T.I.M.E. Classificazione per WBP

Curare velocemente una ferita:
T.I.M.E. please!!

Il trattamento di una ferita deve essere personalizzato sul singolo paziente e sulla sua specifica condizione clinica, nonostante le ferite croniche possano avere diverse caratteristiche comuni. Questo dogma è alla base del moderno trattamento delle lesioni croniche. Dunque è indispensabile una corretta valutazione della ferita, individuandone: sede, durata, dimensioni, stadio e condizioni della cute perilesionale.

È possibile oggi standardizzare ed indirizzare una corretta analisi di un’ulcera, grazie alla classificazione proposta nelle linee guida mediche in materia, definita come T.I.M.E.. Il TIME permette di concentrarsi sulle tappe patogenetiche fondamentali della lesione cronica e di apportare le misure terapeutiche che servono a convertirne l’ambiente cellulare e molecolare in quello di una ferita avviata alla guarigione.

All’interno della struttura del TIME bisogna infatti valutare:

T (TESSUTO NECROTICO O DEVITALIZZATO): analizzare colore e perfusione della lesione.

Estratti da un dataset
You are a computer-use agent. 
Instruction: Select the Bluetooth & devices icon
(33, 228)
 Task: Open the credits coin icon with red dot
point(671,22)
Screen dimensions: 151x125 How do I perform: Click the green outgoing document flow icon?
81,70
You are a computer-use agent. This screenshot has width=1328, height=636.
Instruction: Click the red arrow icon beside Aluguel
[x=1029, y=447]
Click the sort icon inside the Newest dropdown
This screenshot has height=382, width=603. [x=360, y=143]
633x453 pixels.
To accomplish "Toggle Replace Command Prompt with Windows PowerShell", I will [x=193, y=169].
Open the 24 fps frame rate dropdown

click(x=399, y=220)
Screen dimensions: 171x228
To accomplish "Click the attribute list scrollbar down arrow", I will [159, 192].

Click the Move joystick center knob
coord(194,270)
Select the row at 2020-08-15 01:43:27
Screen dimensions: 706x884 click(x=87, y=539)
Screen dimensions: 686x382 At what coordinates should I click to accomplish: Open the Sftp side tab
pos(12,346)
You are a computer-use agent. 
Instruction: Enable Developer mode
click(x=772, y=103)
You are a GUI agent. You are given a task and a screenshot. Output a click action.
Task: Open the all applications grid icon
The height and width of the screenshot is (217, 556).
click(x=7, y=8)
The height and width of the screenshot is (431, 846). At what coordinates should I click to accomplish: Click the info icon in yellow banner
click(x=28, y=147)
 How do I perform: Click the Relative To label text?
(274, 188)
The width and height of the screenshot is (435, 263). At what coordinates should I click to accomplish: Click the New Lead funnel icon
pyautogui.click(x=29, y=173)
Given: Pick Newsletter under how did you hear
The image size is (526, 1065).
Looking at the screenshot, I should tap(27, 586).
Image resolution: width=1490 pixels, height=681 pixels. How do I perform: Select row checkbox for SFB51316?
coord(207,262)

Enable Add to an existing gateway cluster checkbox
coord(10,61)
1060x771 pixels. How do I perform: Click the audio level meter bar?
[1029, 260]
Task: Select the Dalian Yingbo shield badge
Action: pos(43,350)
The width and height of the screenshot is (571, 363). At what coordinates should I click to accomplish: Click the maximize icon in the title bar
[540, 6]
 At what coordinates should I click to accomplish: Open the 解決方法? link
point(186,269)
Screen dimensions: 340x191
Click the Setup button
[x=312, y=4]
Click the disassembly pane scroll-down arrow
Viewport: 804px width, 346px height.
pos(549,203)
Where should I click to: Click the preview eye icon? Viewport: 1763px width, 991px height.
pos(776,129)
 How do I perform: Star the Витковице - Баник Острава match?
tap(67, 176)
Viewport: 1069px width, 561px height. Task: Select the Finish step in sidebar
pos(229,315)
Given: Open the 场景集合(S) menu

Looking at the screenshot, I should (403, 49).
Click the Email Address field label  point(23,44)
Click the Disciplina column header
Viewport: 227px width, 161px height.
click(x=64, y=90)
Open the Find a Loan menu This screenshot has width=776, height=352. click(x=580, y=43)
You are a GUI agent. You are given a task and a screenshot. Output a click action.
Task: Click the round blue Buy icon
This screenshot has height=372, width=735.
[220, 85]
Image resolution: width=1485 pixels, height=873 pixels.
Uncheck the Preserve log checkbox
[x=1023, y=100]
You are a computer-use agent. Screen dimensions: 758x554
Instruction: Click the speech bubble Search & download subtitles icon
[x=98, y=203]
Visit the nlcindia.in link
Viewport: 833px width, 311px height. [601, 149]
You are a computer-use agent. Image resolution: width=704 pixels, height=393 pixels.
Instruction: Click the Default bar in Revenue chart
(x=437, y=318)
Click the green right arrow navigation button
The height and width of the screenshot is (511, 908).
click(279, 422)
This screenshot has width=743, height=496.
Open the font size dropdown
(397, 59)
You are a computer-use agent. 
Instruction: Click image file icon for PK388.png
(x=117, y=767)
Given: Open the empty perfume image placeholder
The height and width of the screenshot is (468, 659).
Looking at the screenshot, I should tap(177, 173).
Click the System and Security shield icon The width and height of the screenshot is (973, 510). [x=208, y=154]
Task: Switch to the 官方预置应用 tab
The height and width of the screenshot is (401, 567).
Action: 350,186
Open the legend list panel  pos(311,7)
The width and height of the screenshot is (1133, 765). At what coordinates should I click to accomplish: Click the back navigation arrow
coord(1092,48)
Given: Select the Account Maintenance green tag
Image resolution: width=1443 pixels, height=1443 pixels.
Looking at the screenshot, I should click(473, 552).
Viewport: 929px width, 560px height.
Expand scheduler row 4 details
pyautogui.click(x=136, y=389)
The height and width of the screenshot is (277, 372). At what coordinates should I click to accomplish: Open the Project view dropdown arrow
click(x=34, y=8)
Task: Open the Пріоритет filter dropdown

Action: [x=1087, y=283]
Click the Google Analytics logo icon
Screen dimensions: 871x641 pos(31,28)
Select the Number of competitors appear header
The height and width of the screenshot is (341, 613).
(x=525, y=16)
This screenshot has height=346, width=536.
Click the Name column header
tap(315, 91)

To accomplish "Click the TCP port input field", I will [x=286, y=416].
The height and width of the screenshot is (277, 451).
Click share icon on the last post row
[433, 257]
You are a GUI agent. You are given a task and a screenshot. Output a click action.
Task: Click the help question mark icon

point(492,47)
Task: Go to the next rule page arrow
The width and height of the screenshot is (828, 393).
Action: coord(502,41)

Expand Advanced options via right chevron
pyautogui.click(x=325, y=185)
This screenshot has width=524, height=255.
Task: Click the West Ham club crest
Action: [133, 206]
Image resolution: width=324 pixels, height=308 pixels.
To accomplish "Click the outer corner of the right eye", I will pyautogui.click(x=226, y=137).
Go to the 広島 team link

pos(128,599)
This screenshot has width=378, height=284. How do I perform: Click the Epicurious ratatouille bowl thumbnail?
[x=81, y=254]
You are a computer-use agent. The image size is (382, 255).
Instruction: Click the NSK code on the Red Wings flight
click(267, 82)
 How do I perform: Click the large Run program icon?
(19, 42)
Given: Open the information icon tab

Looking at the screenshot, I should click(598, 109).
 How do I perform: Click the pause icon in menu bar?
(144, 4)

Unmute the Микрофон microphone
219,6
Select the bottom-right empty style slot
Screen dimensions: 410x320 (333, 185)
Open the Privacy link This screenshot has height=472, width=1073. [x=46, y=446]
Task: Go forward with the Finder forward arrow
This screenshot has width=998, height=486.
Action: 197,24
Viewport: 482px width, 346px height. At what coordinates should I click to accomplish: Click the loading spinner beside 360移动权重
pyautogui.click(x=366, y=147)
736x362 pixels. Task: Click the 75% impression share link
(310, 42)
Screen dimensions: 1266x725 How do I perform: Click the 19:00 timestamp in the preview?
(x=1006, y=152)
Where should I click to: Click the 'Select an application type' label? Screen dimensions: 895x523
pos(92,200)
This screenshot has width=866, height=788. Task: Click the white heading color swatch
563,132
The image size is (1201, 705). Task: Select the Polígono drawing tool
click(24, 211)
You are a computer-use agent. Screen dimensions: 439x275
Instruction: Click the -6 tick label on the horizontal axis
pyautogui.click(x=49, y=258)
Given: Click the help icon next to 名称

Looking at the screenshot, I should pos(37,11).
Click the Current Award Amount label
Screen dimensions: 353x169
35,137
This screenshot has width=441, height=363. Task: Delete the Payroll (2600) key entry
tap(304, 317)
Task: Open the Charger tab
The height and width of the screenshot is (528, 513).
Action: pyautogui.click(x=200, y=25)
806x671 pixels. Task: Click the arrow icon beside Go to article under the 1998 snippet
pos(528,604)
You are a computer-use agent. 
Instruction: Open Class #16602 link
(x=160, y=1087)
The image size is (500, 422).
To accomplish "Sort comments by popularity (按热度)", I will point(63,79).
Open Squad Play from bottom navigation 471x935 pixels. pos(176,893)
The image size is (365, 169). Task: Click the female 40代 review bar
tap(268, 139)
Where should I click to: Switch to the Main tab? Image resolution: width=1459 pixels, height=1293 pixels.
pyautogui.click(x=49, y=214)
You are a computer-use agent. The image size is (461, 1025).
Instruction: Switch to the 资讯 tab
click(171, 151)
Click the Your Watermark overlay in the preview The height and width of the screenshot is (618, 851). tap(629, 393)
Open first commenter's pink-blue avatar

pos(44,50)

## IL PROBLEMA
Quali aspetti della ferita occorre individuare per valutarla correttamente, secondo il testo sulla classificazione T.I.M.E.? Elencali tutti.

## RISPOSTA ATTESA
Sede, durata, dimensioni, stadio e condizioni della cute perilesionale.